TEXT UNDER STUDY:
☆ ☆ ☆ ☆ ☆
Hospital wards are full of plastic surfaces, plastic tubes and plastic devices, each one potentially harbouring dangerous microbes. Bacteria are capable of surviving for a long time on plastic surfaces, from which they can spread to patients and cause infections.
Group members discussing experimental results in the Richter-Dahlfors lab. (Photo: Laurent Mekul)
Effective combination of small attacks
While both large electrical currents and high silver concentrations are known to kill bacteria, they also pose a risk to humans, which is why their use in hospitals is limited. New research lead by Professor Agneta Richter-Dahlfors at Karolinska Institutet’s Department of Neuroscience shows that it is not necessary to use dangerous concentrations of silver or large currents in order to kill bacteria, if these are used in combination.
“By targeting the bacteria on several fronts at the same time, the effect of different small attacks becomes larger than when each factor is acting on its own”, explains Agneta Richter-Dahlfors.
The research team focussed on the notorious hospital pathogen Staphylococcus aureus. They found that applying tiny electrical currents to a conducting plastic surface had no effect on bacterial growth. On a similar surface exposing an attached layer of silver nanoparticles, bacterial growth was reduced. However, application of a tiny electrical current to the latter surface enhanced the effect of attached silver nanoparticles, and the bacteria were completely destroyed.
☆ ☆ ☆ ☆ ☆
THE DATA:

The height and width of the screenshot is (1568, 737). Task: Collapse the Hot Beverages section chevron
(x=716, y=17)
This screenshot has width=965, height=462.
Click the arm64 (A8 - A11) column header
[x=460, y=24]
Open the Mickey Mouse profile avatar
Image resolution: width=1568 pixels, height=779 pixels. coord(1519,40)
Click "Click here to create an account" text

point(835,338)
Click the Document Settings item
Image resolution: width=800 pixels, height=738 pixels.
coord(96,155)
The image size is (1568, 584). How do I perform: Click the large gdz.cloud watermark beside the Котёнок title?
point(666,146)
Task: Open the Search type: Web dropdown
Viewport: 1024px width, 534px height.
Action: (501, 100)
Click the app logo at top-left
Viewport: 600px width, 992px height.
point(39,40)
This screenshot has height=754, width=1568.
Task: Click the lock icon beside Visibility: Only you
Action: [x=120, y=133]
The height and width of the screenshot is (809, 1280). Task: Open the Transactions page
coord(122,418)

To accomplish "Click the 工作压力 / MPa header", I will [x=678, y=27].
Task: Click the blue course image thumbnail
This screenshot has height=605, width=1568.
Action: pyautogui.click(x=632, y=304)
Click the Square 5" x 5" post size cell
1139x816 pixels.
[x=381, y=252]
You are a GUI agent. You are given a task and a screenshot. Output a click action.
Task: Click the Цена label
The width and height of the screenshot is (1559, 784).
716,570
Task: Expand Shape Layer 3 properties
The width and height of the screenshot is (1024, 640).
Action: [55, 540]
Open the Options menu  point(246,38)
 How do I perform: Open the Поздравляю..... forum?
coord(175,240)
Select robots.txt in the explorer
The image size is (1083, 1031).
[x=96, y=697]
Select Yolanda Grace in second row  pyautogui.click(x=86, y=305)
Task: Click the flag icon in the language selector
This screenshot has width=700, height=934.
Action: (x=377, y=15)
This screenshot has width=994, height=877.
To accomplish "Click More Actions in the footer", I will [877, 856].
☆ ☆ ☆ ☆ ☆
EXERCISE INSTRUCTIONS:
Retype everything in the text on killing hospital bacteria, from "Group members discussing" down to "explains Agneta Richter-Dahlfors.". The items are not needed for what follows.

RESULT FOR THIS EXERCISE:
Group members discussing experimental results in the Richter-Dahlfors lab. (Photo: Laurent Mekul)
Effective combination of small attacks
While both large electrical currents and high silver concentrations are known to kill bacteria, they also pose a risk to humans, which is why their use in hospitals is limited. New research lead by Professor Agneta Richter-Dahlfors at Karolinska Institutet’s Department of Neuroscience shows that it is not necessary to use dangerous concentrations of silver or large currents in order to kill bacteria, if these are used in combination.
“By targeting the bacteria on several fronts at the same time, the effect of different small attacks becomes larger than when each factor is acting on its own”, explains Agneta Richter-Dahlfors.